What to do - Copy, from the listing, every line in which the string "computer" is present.

**** Extracted information ****

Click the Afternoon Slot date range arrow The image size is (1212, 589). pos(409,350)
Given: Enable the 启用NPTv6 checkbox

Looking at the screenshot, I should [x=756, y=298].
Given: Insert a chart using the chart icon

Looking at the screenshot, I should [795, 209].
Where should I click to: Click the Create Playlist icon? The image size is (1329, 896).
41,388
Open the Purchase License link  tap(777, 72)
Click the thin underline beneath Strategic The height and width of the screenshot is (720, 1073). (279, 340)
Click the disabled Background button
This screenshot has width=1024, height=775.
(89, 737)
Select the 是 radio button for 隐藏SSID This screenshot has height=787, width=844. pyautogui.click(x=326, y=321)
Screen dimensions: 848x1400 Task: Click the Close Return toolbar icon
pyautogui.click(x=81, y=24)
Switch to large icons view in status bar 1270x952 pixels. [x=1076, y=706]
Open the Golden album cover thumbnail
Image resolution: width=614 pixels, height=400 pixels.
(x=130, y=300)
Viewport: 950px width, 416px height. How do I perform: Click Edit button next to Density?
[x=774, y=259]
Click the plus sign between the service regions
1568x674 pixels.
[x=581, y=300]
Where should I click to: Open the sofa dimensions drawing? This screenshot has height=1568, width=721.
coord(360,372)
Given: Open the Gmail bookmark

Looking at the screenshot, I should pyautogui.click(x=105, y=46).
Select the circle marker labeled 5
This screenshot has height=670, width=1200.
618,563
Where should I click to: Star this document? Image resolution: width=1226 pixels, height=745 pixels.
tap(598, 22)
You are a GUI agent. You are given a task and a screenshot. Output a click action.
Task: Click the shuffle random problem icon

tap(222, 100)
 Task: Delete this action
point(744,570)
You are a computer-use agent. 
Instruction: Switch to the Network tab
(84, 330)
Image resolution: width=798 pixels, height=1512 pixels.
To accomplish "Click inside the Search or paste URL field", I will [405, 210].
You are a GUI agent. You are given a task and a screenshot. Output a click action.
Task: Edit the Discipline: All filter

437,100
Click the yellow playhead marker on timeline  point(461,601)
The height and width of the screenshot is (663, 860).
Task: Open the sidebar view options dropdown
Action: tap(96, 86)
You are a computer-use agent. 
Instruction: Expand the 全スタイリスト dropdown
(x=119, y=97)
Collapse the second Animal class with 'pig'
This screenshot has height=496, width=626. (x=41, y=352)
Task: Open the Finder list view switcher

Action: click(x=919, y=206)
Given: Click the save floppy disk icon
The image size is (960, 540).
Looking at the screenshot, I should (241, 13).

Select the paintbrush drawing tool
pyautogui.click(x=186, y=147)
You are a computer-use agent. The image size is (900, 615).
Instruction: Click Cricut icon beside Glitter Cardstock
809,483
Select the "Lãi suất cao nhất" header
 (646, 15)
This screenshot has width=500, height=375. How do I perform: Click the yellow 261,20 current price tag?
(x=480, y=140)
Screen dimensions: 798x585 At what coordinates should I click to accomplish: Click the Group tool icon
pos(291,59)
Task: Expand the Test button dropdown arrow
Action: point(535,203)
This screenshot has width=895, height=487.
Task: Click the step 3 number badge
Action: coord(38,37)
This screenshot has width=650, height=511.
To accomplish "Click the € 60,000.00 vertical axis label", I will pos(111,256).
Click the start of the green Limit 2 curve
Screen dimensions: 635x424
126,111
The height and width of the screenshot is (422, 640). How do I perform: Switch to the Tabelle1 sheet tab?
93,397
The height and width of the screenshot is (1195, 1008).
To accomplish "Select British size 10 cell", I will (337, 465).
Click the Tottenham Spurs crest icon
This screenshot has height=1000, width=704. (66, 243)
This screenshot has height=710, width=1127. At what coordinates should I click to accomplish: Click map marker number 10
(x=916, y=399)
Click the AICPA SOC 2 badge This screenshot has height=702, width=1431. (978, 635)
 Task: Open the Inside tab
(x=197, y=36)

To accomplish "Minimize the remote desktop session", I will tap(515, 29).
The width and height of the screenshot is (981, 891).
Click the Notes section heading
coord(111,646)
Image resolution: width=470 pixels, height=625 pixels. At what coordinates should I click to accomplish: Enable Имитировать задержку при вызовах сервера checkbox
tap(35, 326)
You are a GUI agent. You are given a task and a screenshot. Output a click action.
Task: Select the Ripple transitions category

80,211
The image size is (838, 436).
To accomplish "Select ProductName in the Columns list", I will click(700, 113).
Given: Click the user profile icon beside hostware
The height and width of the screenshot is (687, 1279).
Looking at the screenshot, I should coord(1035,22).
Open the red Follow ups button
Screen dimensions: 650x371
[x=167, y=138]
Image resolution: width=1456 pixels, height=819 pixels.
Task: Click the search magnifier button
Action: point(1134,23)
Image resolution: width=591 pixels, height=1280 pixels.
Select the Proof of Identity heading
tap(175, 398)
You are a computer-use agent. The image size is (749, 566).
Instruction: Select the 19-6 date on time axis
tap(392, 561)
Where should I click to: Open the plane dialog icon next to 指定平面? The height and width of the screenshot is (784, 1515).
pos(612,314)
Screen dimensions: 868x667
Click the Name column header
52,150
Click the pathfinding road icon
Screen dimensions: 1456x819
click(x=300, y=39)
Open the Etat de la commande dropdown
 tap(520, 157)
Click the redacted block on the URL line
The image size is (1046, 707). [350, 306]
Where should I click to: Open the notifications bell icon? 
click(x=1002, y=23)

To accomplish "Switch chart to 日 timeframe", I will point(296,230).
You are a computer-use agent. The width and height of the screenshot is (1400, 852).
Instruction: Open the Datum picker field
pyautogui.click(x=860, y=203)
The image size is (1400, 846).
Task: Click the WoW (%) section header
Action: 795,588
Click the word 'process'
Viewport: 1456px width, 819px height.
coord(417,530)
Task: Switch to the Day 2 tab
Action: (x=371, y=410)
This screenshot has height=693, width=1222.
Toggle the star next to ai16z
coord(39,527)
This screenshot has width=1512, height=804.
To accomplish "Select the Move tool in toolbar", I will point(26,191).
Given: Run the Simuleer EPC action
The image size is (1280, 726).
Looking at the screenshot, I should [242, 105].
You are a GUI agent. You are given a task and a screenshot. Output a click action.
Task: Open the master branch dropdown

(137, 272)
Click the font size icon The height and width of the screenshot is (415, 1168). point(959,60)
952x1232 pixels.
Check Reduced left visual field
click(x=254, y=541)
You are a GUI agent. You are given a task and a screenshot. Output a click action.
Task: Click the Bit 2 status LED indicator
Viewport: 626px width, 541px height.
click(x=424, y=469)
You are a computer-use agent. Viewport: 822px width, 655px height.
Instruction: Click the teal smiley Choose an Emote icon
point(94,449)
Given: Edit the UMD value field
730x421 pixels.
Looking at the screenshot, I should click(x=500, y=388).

****

Task answer -
You are a computer-use agent. 
You are a computer-use agent. 
You are a computer-use agent. The image size is (900, 615).
You are a computer-use agent. The image size is (749, 566).
You are a computer-use agent. The width and height of the screenshot is (1400, 852).
You are a computer-use agent. Viewport: 822px width, 655px height.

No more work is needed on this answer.